Some number of weeks ago I helped troubleshoot an FCoE problem involving a flaky twinax cable that was causing excessive bit errors. The symptom being observed was very strange at first glance; CRC errors were being logged on interfaces that should have been idle. At first we thought the switch was simply incrementing the wrong CRC counter, but as we would soon discover, the root cause was much more interesting. In addition, after reviewing the NVGRE, VXLAN and STT encapsulation proposals, I believe a similar sort of problem may exist with all three proposals. If this turns out to be the case, I think now would be the time to address it.

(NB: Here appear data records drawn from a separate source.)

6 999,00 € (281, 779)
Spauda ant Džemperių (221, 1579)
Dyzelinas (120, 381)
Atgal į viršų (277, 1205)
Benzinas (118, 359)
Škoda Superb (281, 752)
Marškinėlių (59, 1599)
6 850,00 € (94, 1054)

The problematic FCoE topology was similar to the following:
As shown in the above diagram, the defective twinax cable was used to connect Server 1 to interface 1 on the FCoE switch. Since we were performing FCoE I/O between Server 1 and the Storage, and we knew the twinax cable was causing bit errors, we expected to see:
- the “receive CRC error” counter increment on FCoE switch interface 1,
- the “transmit CRC error” counter increment on FCoE switch interface 3; and
- the “receive CRC error” counter increment on the storage array.
Unfortunately, this wasn’t the case and instead we observed:
- the expected behavior from above; AND
- the “transmit CRC error” counter occasionally increment on FCoE switch interface 2! This was completely unexpected because only Server 1 was generating any kind of significant I/O and it was all FCoE based. Therefore this traffic should only have been visible to the storage array and Server 2 should not have been receiving any frames.
Upon reviewing an xgig trace between FCoE switch interface 3 and the storage port, I noticed not only a few CRC errors, but I also noticed a number of ABTS and bad SCSI status frames. As I expected, these were related to an exchange or I/O that was impacted by a corrupted frame. However, in at least one of the cases, the bad SCSI status was being returned by the Storage port when it detected a missing frame. The significance of this wouldn’t be clear until later.
Finally we inserted the analyzer between between Server 2 and FCoE Switch interface 2. We set it to trigger on bad CRC/FCS and when it triggered I was very surprised to see an FCoE data frame from Server 1 that was addressed to D_ID of the storage array! I mean think about this for a second, a frame containing data sent from a host to the storage array was being transmitted to another host on a completely different VLAN!
The reason this happened has to do with one of the basic mechanisms of Ethernet switching known as the unicast flood. In a previous post, I described the process of forwarding in an FCoE environment, so rather than rehash that here, I’ll direct those of you who want more detail to that post. In this case, the FCoE frame was being flooded because the corruption occurred in Ethertype field.
For additional detail, refer to the diagram of a typical FCoE Frame below. Note that with FCoE, the frame typically starts with the Ethernet DA and SA and then is followed by the 802.1Q VLAN Tag.
In general, when an Ethernet frame is received with a VLAN tag, if the DA is known, the frame will be forwarded based upon a MAC Address table that reflects the switches understanding of the correct route to the destination address. If the DA is unknown, the frame will be flooded on that VLAN and eventually the MAC Address table will be updated to allow future frames to be forwarded to the appropriate destination. Taking this a step further, if the frame is a FIP or FCoE frame, additional forwarding rules will be applied that are (hopefully) consistent with FC-BB-5 annex C and D. These additional rules are described in another post that has to do with FIP Snooping Bridges.
Three additional items that I have to mention before getting to the point:
- the 802.1Q tag is actually an Ethertype (0x8100) that allows the switch to interpret the rest of the frame (e.g., VLAN ID) and then actual Ethertype of the frame (e.g., FCoE or 0x8906).
- The FCoE capable switches that I am aware of do not learn Fabric Provided MAC Addresses (FPMAs) in the same way that normal MAC Addresses are learned. Part of the reason has to do with the special handling requirements outlined above.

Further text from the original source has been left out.